━━━━━ Data to examine ━━━━━

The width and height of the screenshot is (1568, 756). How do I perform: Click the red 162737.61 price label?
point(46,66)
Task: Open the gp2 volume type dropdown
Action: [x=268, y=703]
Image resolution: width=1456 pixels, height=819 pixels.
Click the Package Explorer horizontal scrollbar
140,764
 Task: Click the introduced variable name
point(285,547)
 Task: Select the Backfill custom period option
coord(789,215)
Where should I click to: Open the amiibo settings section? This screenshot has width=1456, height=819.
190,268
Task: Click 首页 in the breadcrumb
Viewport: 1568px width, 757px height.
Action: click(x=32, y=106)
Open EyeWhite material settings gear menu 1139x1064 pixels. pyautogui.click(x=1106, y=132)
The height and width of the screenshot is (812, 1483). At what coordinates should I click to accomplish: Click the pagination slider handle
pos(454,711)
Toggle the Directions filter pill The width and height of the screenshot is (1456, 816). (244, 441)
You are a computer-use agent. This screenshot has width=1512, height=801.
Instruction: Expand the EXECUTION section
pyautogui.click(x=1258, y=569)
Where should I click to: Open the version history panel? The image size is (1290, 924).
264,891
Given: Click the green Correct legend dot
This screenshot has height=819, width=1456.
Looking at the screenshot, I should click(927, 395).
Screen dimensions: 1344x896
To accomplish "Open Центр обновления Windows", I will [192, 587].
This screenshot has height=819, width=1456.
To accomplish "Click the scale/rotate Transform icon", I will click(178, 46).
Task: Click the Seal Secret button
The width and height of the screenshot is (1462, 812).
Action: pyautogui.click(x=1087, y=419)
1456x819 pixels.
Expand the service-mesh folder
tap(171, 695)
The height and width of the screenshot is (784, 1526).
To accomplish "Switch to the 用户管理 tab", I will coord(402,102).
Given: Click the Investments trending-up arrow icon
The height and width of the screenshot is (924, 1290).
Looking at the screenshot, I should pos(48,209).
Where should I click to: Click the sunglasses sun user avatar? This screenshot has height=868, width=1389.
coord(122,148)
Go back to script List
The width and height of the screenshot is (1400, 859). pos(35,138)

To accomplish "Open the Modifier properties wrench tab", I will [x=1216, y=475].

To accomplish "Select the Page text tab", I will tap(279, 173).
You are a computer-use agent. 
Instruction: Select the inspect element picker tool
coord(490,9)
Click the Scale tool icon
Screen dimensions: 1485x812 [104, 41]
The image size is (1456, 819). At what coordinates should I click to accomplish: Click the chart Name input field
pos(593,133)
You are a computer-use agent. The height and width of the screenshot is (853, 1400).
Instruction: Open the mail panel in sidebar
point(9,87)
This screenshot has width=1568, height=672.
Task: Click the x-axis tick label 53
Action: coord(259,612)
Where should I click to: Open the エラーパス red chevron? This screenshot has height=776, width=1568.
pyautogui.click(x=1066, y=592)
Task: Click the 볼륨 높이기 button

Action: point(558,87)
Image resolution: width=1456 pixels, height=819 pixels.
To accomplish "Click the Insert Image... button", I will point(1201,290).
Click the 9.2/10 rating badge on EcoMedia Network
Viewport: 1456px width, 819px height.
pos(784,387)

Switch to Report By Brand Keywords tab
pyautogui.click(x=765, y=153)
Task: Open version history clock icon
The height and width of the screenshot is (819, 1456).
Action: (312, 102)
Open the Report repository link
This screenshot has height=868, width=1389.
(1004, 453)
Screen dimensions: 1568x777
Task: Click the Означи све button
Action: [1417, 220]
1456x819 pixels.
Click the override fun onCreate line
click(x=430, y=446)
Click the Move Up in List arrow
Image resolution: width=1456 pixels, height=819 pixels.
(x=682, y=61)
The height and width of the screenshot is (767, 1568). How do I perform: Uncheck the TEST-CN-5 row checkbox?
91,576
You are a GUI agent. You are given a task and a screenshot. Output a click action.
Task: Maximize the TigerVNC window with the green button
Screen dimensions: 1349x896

━━━━━

(How to complete this task) Go through the records above and, whenever a line includes the word "computer", copy it.

(Answer below)
You are a computer-use agent. This screenshot has width=1512, height=801.
You are a computer-use agent. 
You are a computer-use agent. The height and width of the screenshot is (853, 1400).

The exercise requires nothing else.